**Aufgabenstellung:**
Gib die Stelle aus dem Text über das Wildferkel Petunie wortgetreu aus, beginnend mit „Davis Turmin, bei“ und weiter bis einschließlich „Aufmerksamkeit zu erregen.“.

**Auszug:**
Davis Turmin, bei dem wir diese Woche wohnten, ist beim Staat angestellt und arbeitet als Wildhüter. In seinem Revier stieß er auf eine Wildsau und zwei Frischlinge. Er fing das eine und nahm es mit nach Hause. Welcher Name wäre für ein Wildferkel passender als Petunie?
Petunie stahl sich auch gleich in unser Herz. Sie kam jeden Tag zu unserem Wohnwagen, um sich ihre Leibspeise — Apfelschnitze — abzuholen. Wenn wir sie aufheben wollten, drehte und wand sie sich, ließ es aber dann doch geschehen. Wir nahmen sie ganz vorsichtig in die Arme und hielten sie wie ein kleines Kind. Wenn wir sie am Bauch kraulten, legte sie sich auf den Rücken und streckte alle viere von sich, wobei sie leise quiekte. Petunie liebte es, wenn man sich mit ihr beschäftigte, und sie strich uns mit ihrem Rücken oder ihrer Schnauze um die Beine, um unsere Aufmerksamkeit zu erregen.
Doch ihre wilde Natur behielt sie. Eines Morgens, als ich nicht so vorsichtig wie sonst, sondern etwas unsanft nach ihr griff, biß sie mich in den Arm, so daß ich blutete. Das führte uns deutlich vor Augen, daß sie zwar zahm war, aber ihre natürliche Wildheit keineswegs verloren hatte.
In der Nachbarschaft, wo sich Petunie auch tummelte, gab es mehrere große Hunde. Konnte sich das kleine Ferkel gegen diese kräftigen Raubtiere behaupten? Für Petunie war das kein Problem. Sie jagte sie ohne weiteres in die Flucht, obschon Davis Turmin ihr vorher die Schneidezähne entfernt hatte, damit sie die Hunde nicht töten würde. In freier Wildbahn jagen Wildschweine in Rudeln und töten sogar Pumas und andere Wildtiere; meist aber ernähren sie sich von Eicheln, Kakteen und weiteren Pflanzen, die in diesen trockenen Gebieten gedeihen.

**Bereitgestellte Daten:**

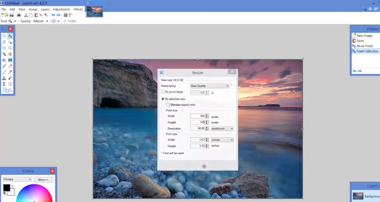Select the Text tool in toolbox

pyautogui.click(x=4, y=84)
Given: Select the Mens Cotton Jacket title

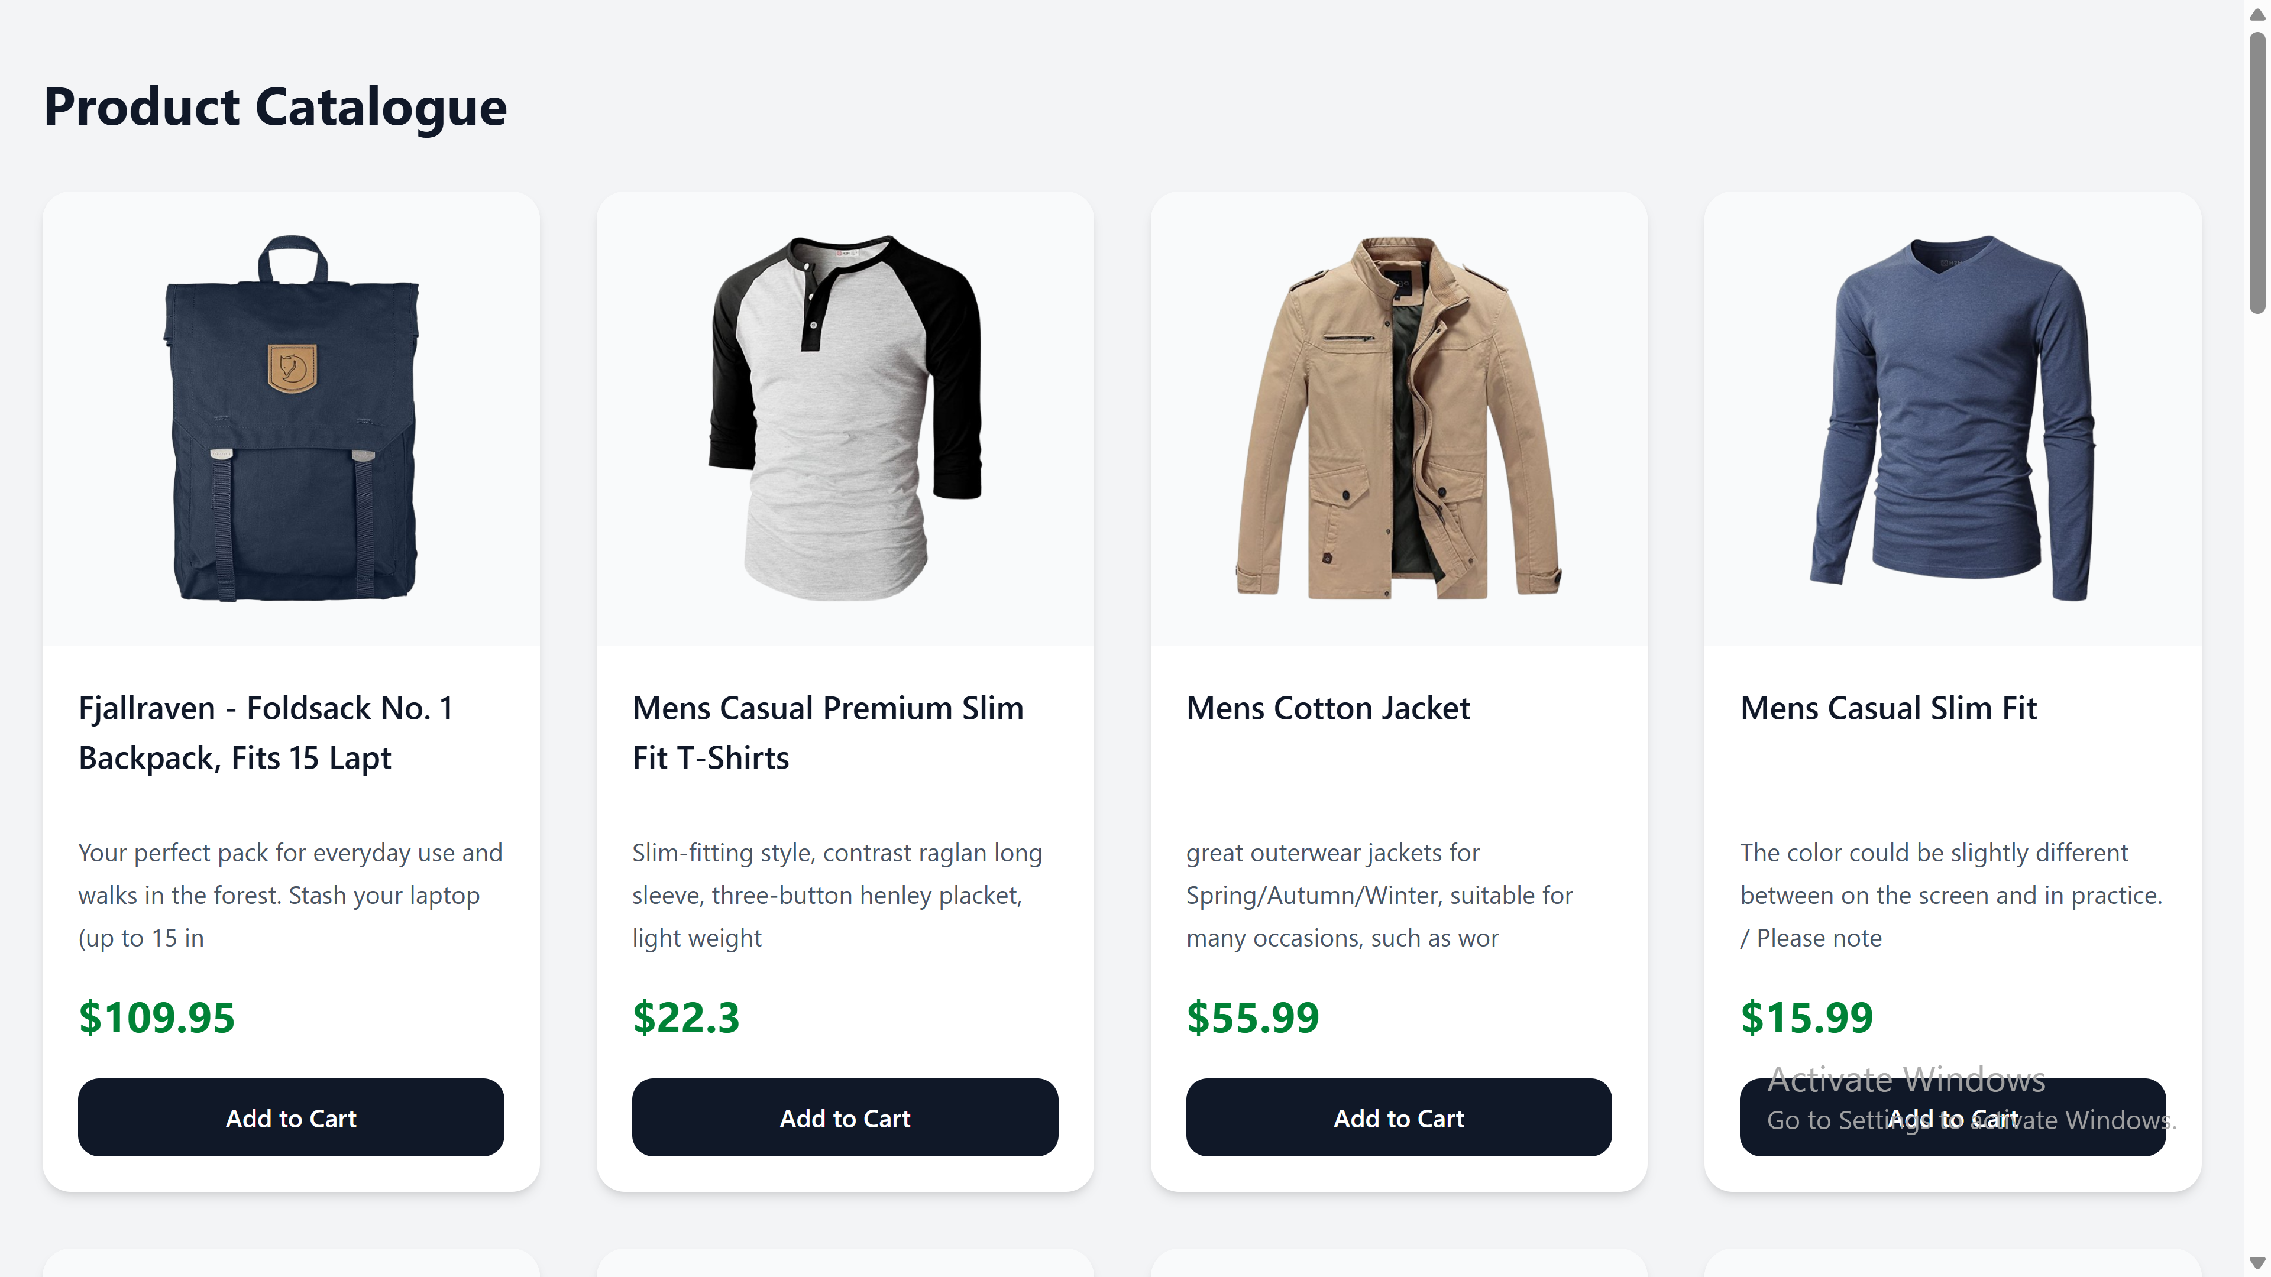Looking at the screenshot, I should point(1328,708).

**Gelöste Aufgabe:**
Davis Turmin, bei dem wir diese Woche wohnten, ist beim Staat angestellt und arbeitet als Wildhüter. In seinem Revier stieß er auf eine Wildsau und zwei Frischlinge. Er fing das eine und nahm es mit nach Hause. Welcher Name wäre für ein Wildferkel passender als Petunie?
Petunie stahl sich auch gleich in unser Herz. Sie kam jeden Tag zu unserem Wohnwagen, um sich ihre Leibspeise — Apfelschnitze — abzuholen. Wenn wir sie aufheben wollten, drehte und wand sie sich, ließ es aber dann doch geschehen. Wir nahmen sie ganz vorsichtig in die Arme und hielten sie wie ein kleines Kind. Wenn wir sie am Bauch kraulten, legte sie sich auf den Rücken und streckte alle viere von sich, wobei sie leise quiekte. Petunie liebte es, wenn man sich mit ihr beschäftigte, und sie strich uns mit ihrem Rücken oder ihrer Schnauze um die Beine, um unsere Aufmerksamkeit zu erregen.